I’m sure some of you are armed for a fight, just by reading my headline. Let me cut to the punchline: yes. But not for the reasons you may think.
Let’s take a walk down memory lane. According to the U.S. Energy Information Administration, in 2010, electric utilities in America generated 10 percent of their electricity from renewables. Ten years later, that percentage doubled to 20 percent. Now, we all know it’s easier to double a percentage when you’re going from 10 to 20 vs. 20 to 40, so I don’t know if we’ll be at 40 percent renewable energy come 2030. A recent report from Wood Mackenzie actually lays out a pathway to getting to 50 percent by 2030, so it’s within the realm of possibility.
But what does utility generation have to do with individual generation? Well, according to national market research we conducted three years ago on behalf of several electric utilities, most small and medium businesses don’t see a reason to invest in their own rooftop solar if their utility is generating 50 percent or more of its electricity from renewables. The thinking is, “Why would I invest all the time and money into my own rooftop solar system if my utility is already halfway there?”

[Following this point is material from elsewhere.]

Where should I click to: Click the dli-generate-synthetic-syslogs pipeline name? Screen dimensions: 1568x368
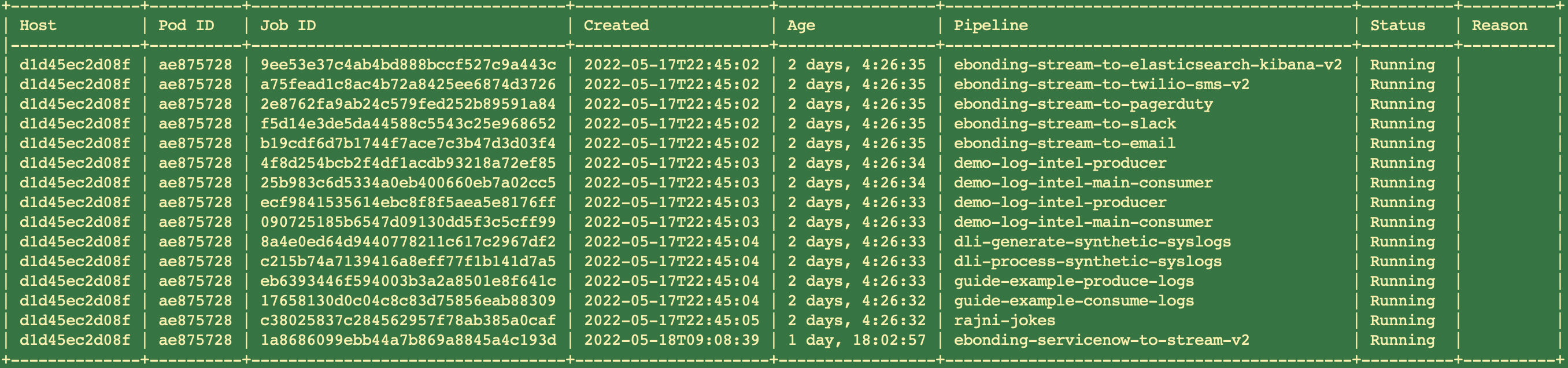[1092, 242]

Of course, more utilities are heading in that direction. PG&E announced in March that it has already achieved 35 percent renewable energy (and is 88 percent greenhouse gas-free). Xcel Energy is on track to be 80 percent renewable by 2030, and in June 2020, Consumers Energy (a Shelton Group client, full disclosure) filed a proposal to end coal use by 2025 and to be 60 percent renewable by 2040. And most of the country’s largest utilities have declared or have been mandated into some form of a carbon-neutral-by-2050 goal.

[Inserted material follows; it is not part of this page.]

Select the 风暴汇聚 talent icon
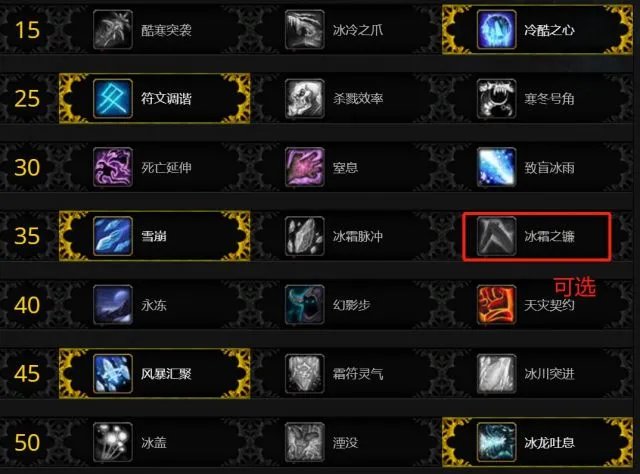This screenshot has height=474, width=640. 113,374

Green signaling is a real thing, and it’s happening more every year.
So if the electric grid is becoming greener, why should individuals and companies pony up for their own rooftop solar systems? Because it sends a strong signal, in two important ways:
It says, “We don’t want to wait until 2030 or 2040.”

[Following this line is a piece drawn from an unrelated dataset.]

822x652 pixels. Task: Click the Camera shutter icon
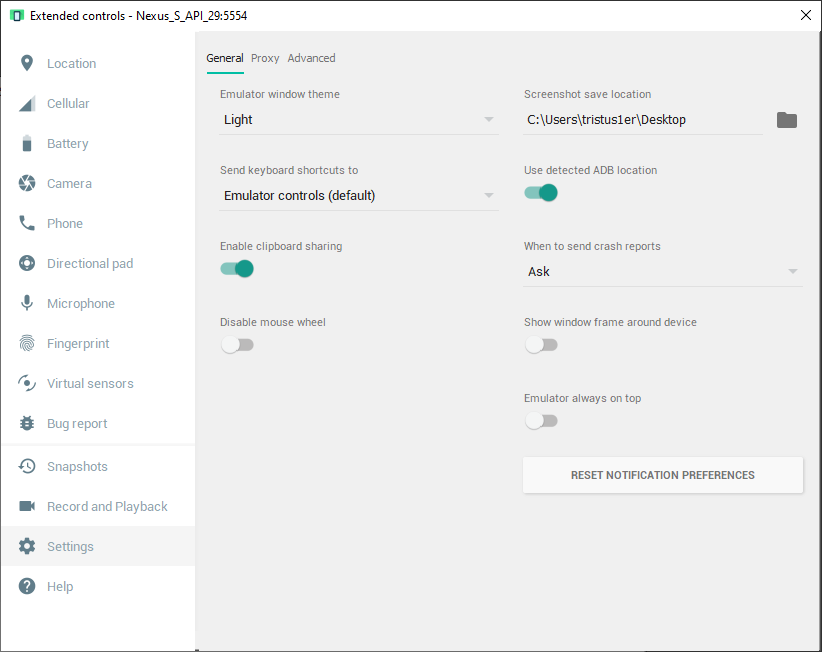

We are indeed social creatures, and we’re influenced by what’s happening around us. You’ll see this in neighborhoods — when one solar system goes up in a neighborhood, others often follow, because the signal says, “This is how we do things around here.” Others can feel comfortable jumping in the water because somebody sent the signal that it feels just fine. That signaling also works with utilities, utility commissioners and elected officials. When those entities see more of us going solar, they get the message that this is what their constituents want. And that gives them the intestinal fortitude to make bold moves with setting renewable targets.
Most importantly, having a rooftop solar system signals something about me.
Even in the midst of the pandemic, in January 42 percent of Americans wanted to be seen as someone who buys eco-friendly products. That’s exactly where we were pre-pandemic. So the chaos we’ve all been living through hasn’t dampened the desire to be seen and judged in the court of public opinion as someone who cares.
Green signaling is a real thing, and it’s happening more every year. From designer reusable grocery bags to metal straws we carry around with us to, yes, solar panels on our rooftops, 42 percent of us like being seen as someone who cares about the planet. And what major purchase, besides the car we drive, says something about who we are and what we value? Our homes. And though many of us may not admit it, we like for people to come visit us and see a clear virtue signal on top of our homes. We like how it looks on us and what it says about us.
So, yes, we still need rooftop solar systems here in America and will need them for quite a while. The electric utility industry will continue its charge toward renewables and carbon reduction (the way Wall Street ESG investing is progressing, the industry has no choice). But for the moment, solar systems contribute to the carbon reduction we all need to support, and they make us look good while doing it.